-- Opening Marker --

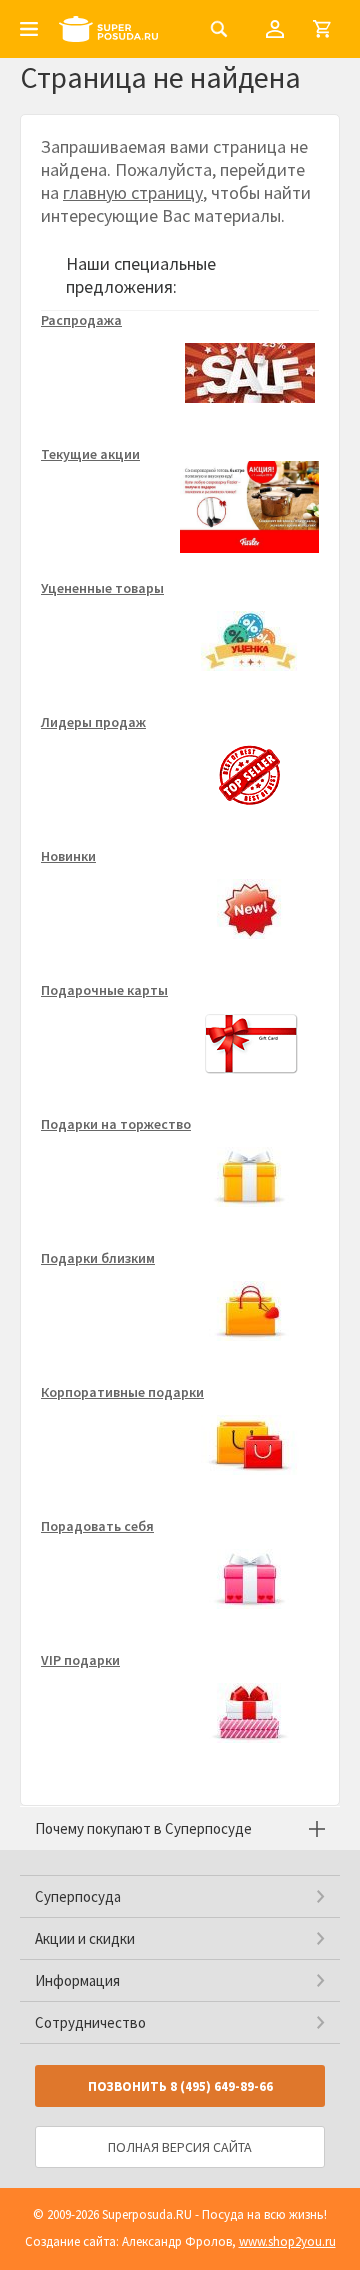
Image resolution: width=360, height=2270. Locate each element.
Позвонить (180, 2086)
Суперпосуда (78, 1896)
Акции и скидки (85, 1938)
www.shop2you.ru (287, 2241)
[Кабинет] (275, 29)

-- Closing Marker --

- WHAT YOU SHOULD DO -
No image belongs in the copy. Transcribe the full listing verbatim.

- SOLUTION FOR THIS EXERCISE -
Image resolution: width=360, height=2270. Locate each element.
Позвонить (180, 2086)
Суперпосуда (78, 1896)
Акции и скидки (85, 1938)
www.shop2you.ru (287, 2241)
[Кабинет] (275, 29)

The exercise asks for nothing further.